**WHAT YOU WILL DO**
Only the lines from the one holding "Task: Click the 0 minute tick on time axis" through the end of the material are to be repeated, exactly and without pictures.

**DATA**

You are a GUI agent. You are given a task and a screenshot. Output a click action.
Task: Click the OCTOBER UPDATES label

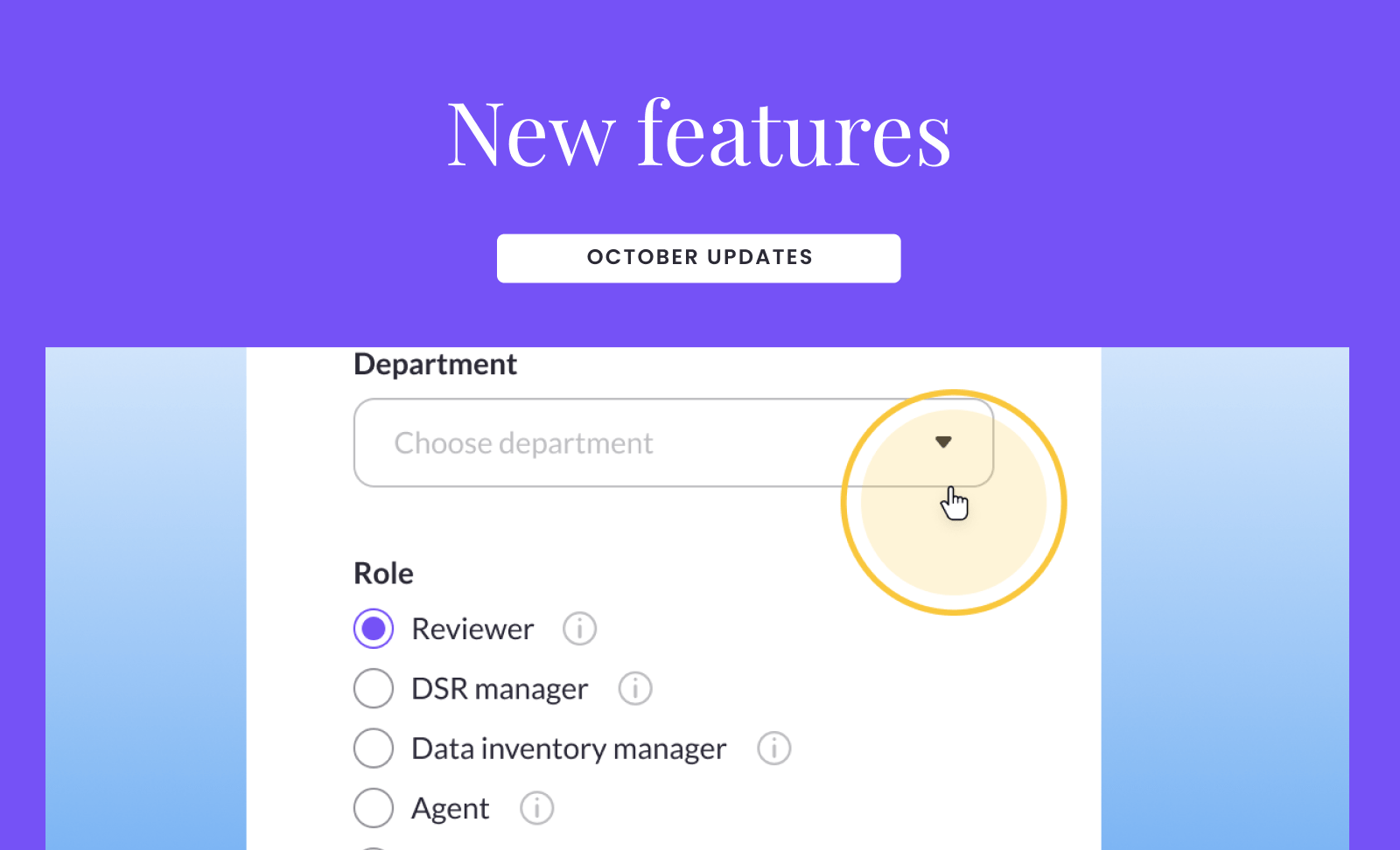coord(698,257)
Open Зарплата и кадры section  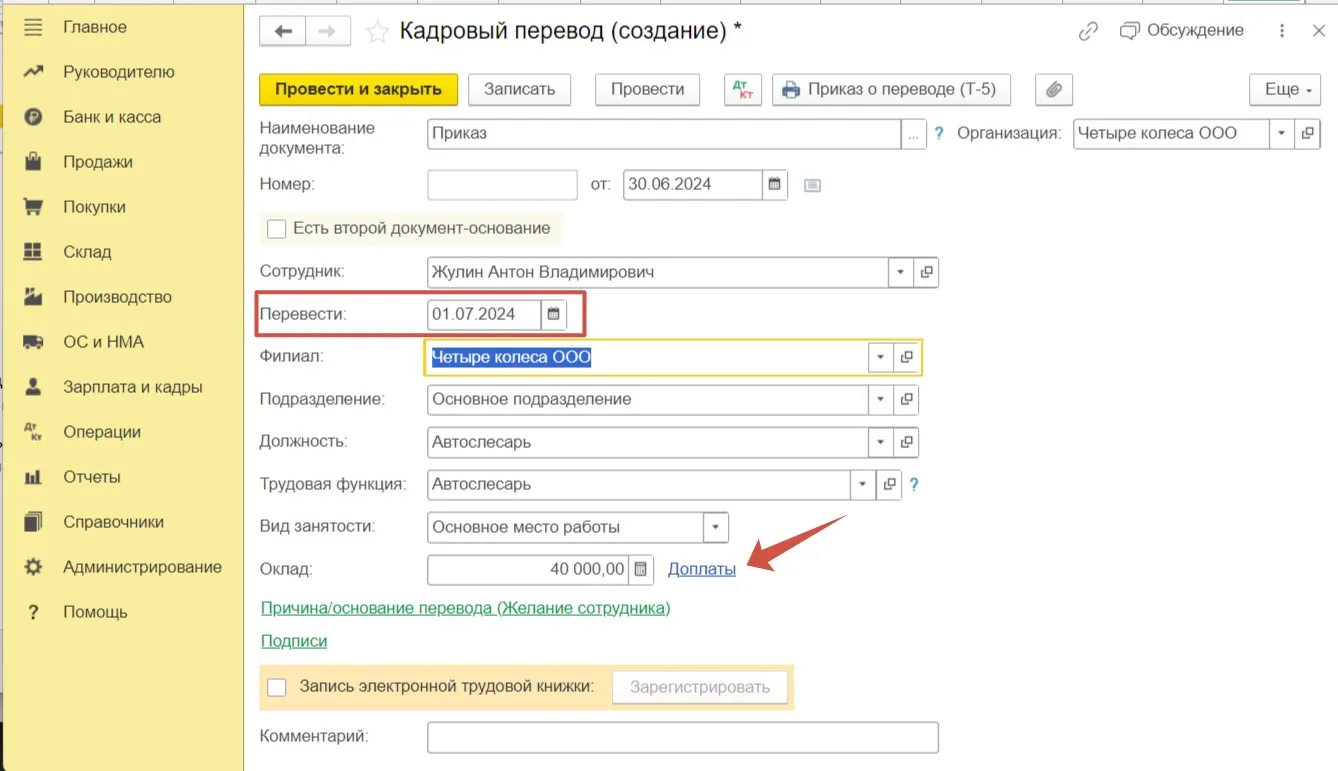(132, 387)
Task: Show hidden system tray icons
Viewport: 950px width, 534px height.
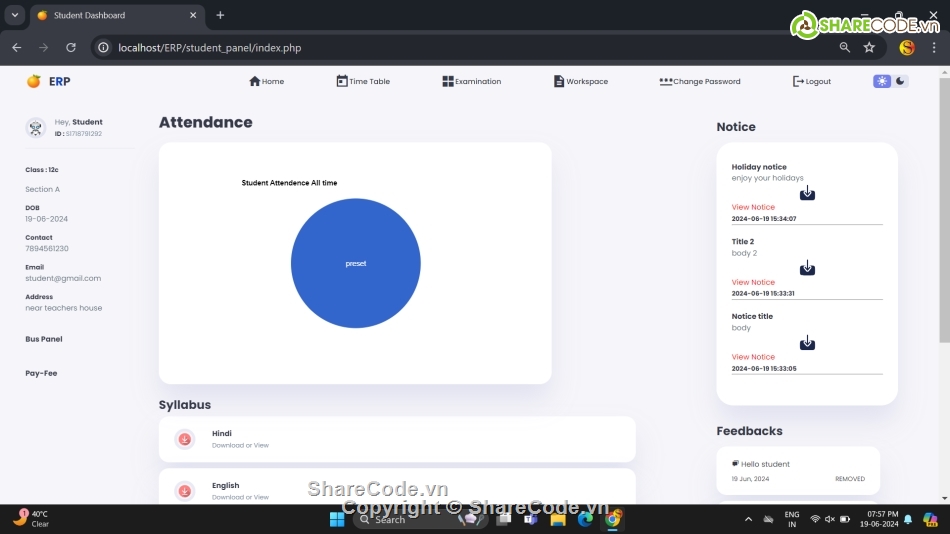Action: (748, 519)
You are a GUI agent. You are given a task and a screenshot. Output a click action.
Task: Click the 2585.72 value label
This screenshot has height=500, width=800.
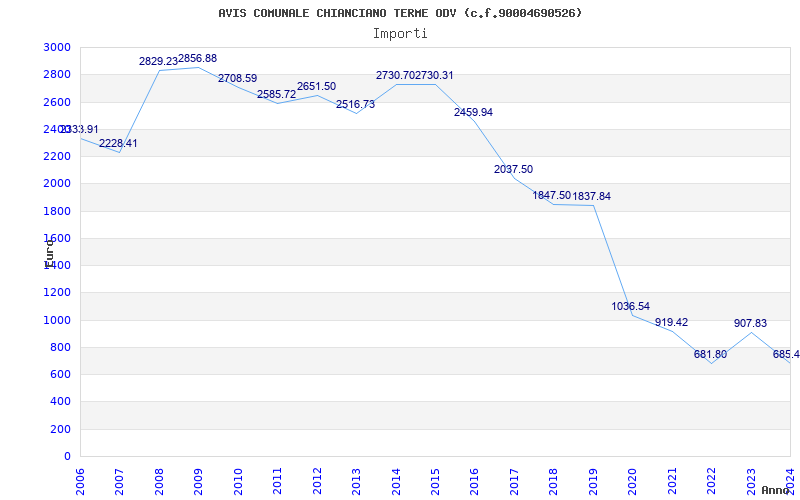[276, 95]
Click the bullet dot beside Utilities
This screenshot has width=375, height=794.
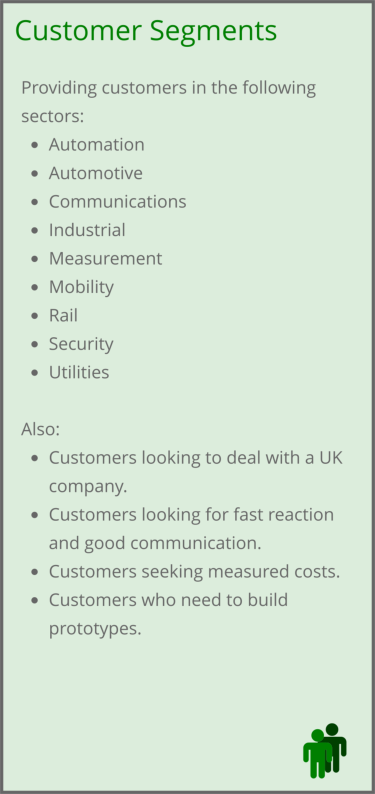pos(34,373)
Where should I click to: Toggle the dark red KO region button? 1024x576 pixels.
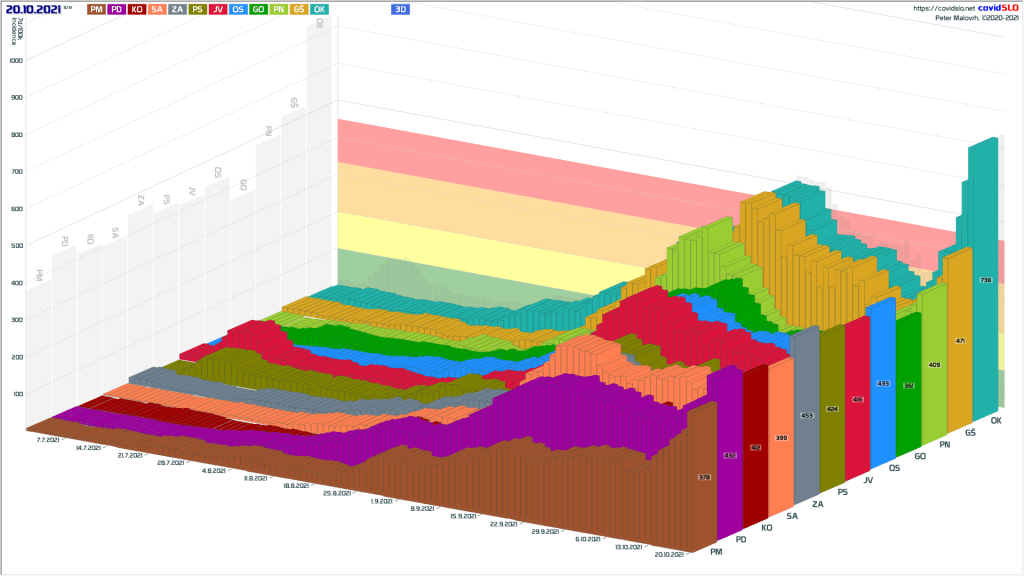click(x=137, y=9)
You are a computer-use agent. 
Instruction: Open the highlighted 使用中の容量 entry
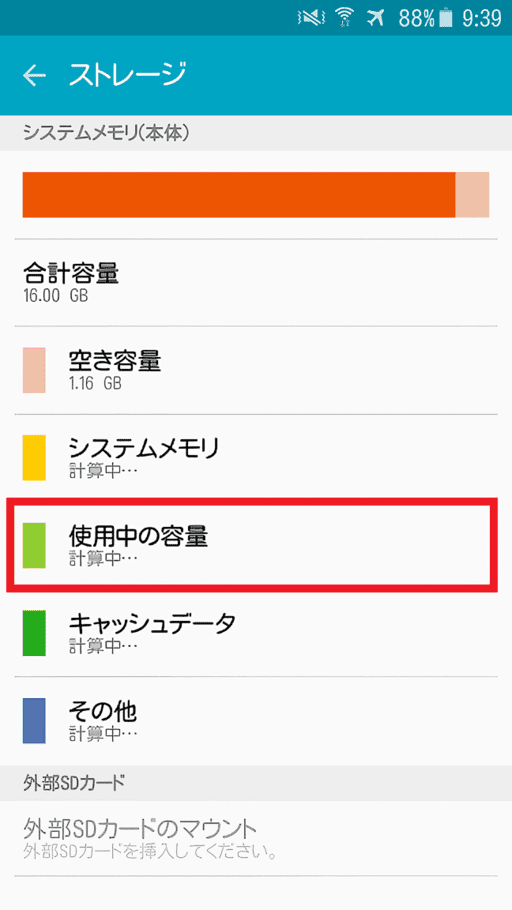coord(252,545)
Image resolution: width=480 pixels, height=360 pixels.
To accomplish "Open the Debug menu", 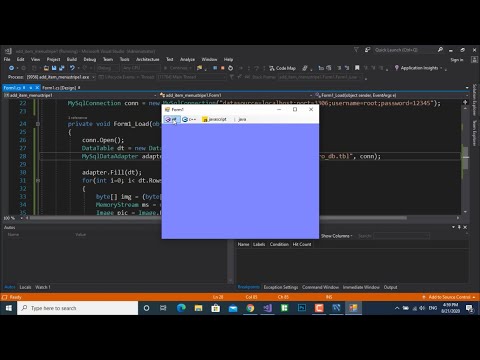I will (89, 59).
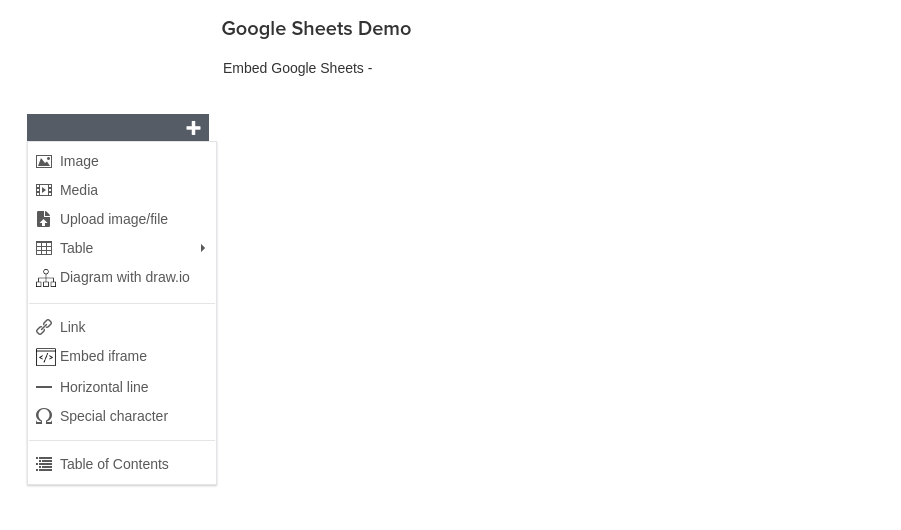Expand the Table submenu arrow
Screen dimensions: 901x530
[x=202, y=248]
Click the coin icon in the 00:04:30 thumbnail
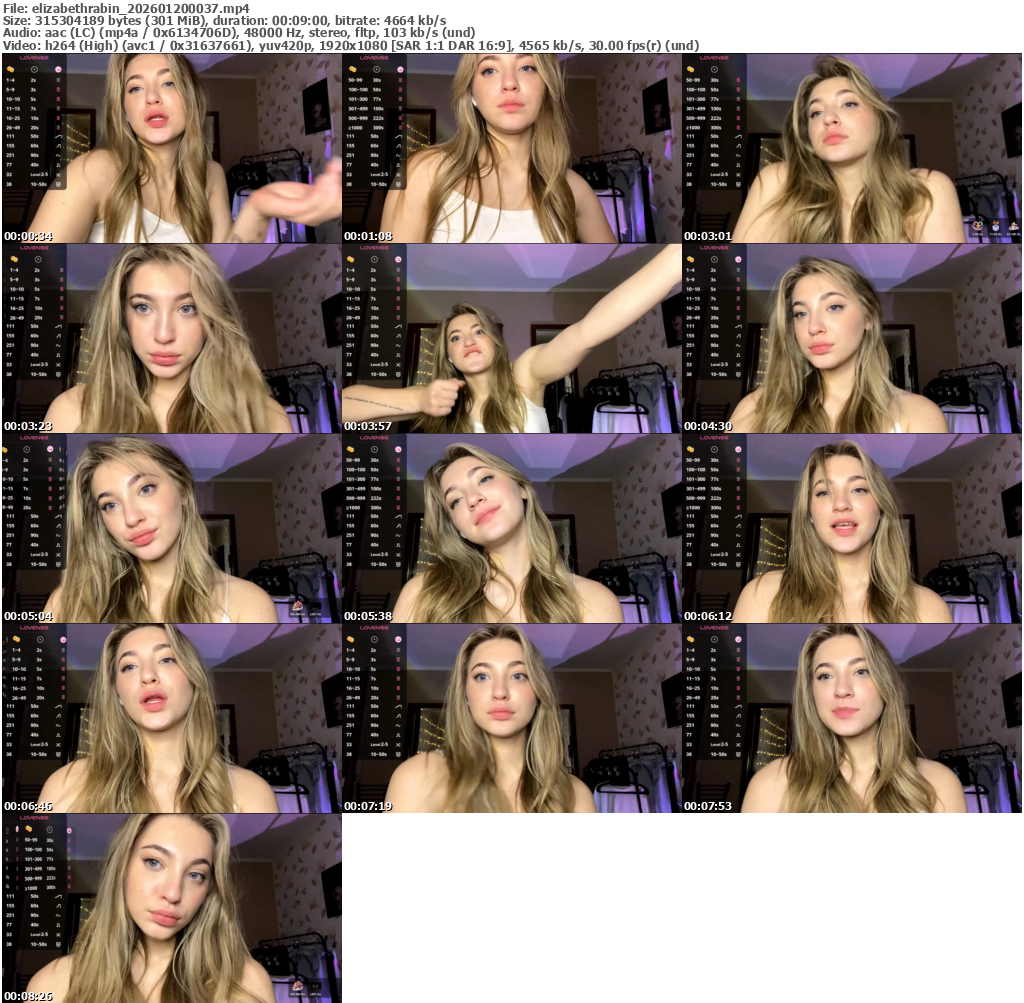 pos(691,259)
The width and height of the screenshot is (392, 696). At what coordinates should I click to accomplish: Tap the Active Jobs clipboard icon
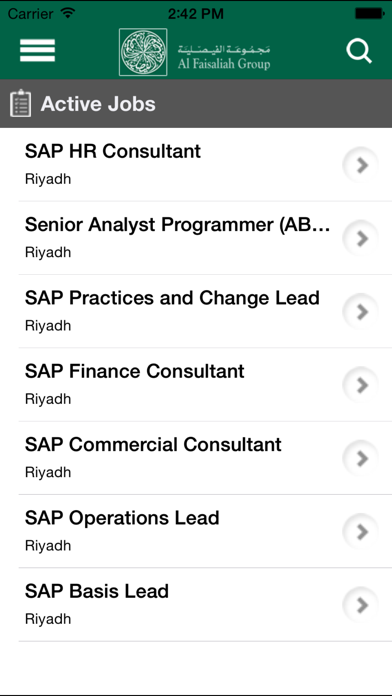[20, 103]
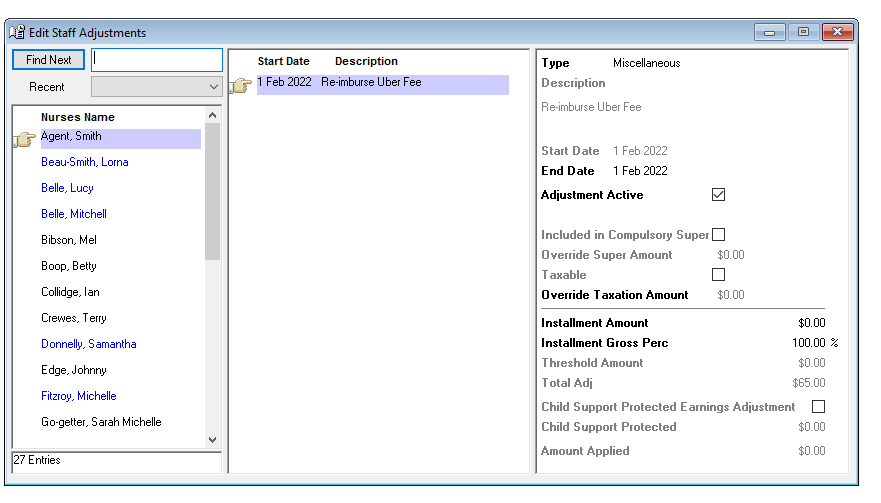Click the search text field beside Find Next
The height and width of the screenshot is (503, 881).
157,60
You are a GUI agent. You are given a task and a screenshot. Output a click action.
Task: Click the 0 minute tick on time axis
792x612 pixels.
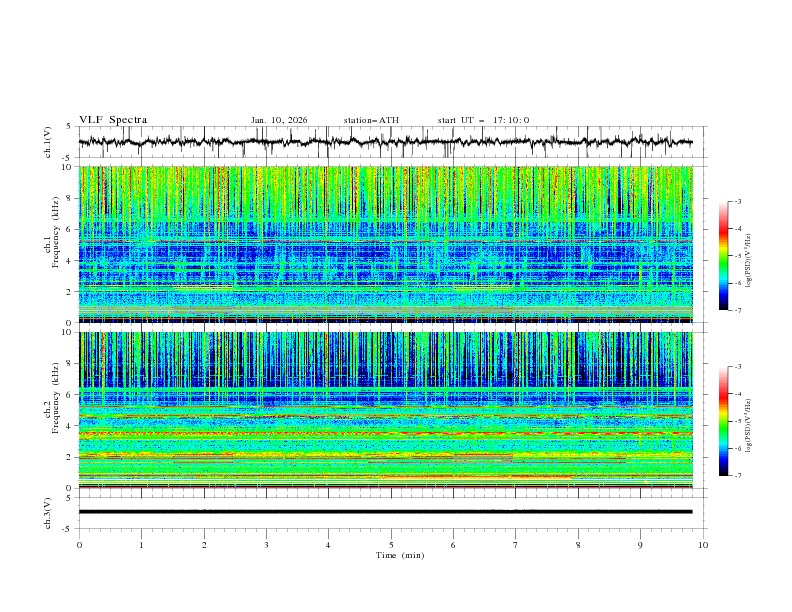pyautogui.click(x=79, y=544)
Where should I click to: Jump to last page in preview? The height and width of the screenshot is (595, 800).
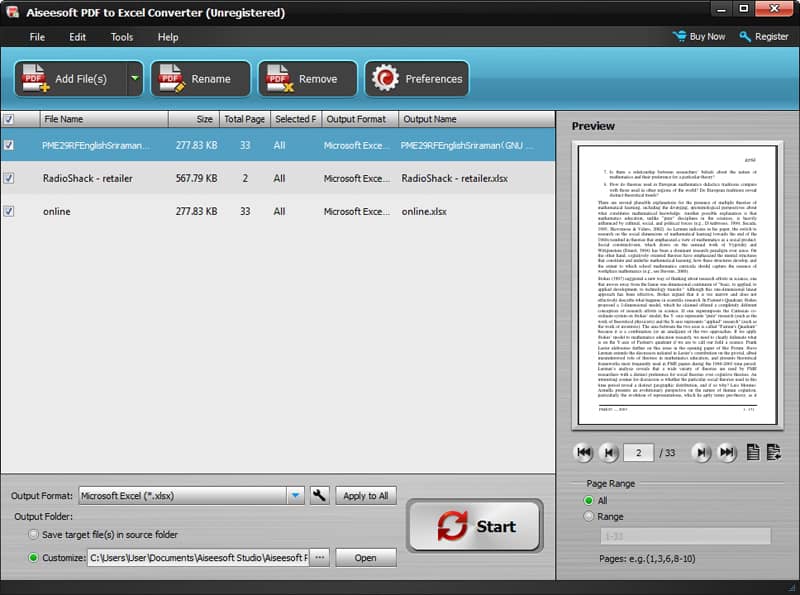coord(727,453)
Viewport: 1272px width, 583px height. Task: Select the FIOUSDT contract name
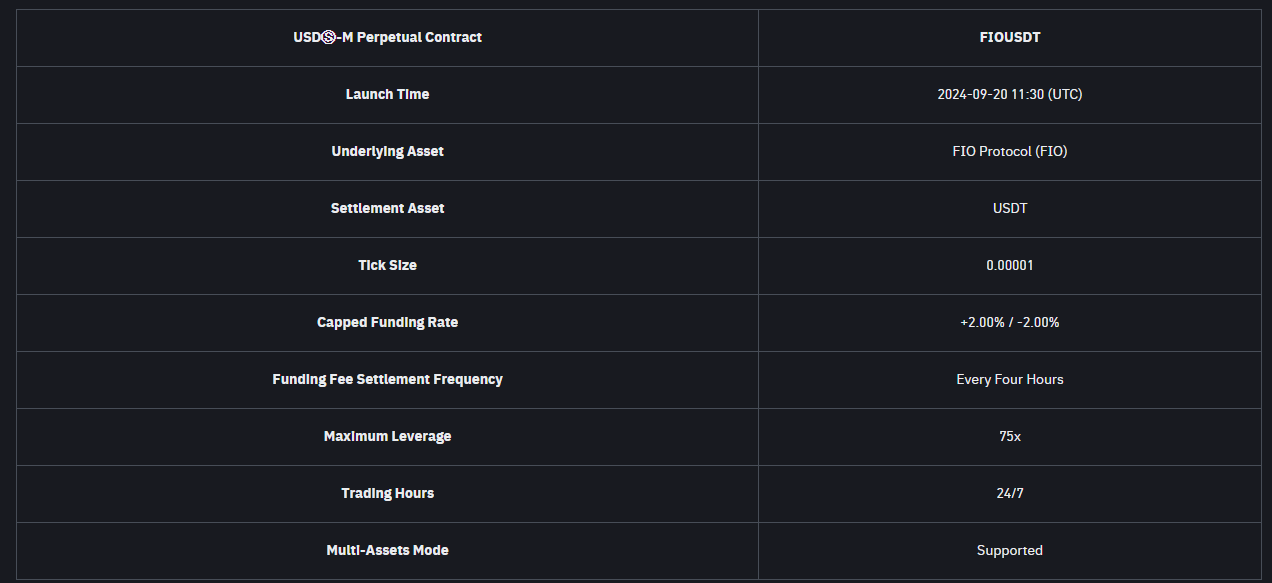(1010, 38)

**OUTPUT BELOW**
Task: Click the 0 minute tick on time axis
792x612 pixels.
pyautogui.click(x=79, y=544)
Where should I click to: Jump to last page in preview? The height and width of the screenshot is (595, 800).
coord(727,453)
Viewport: 1272px width, 583px height. Task: Select the FIOUSDT contract name
(1010, 38)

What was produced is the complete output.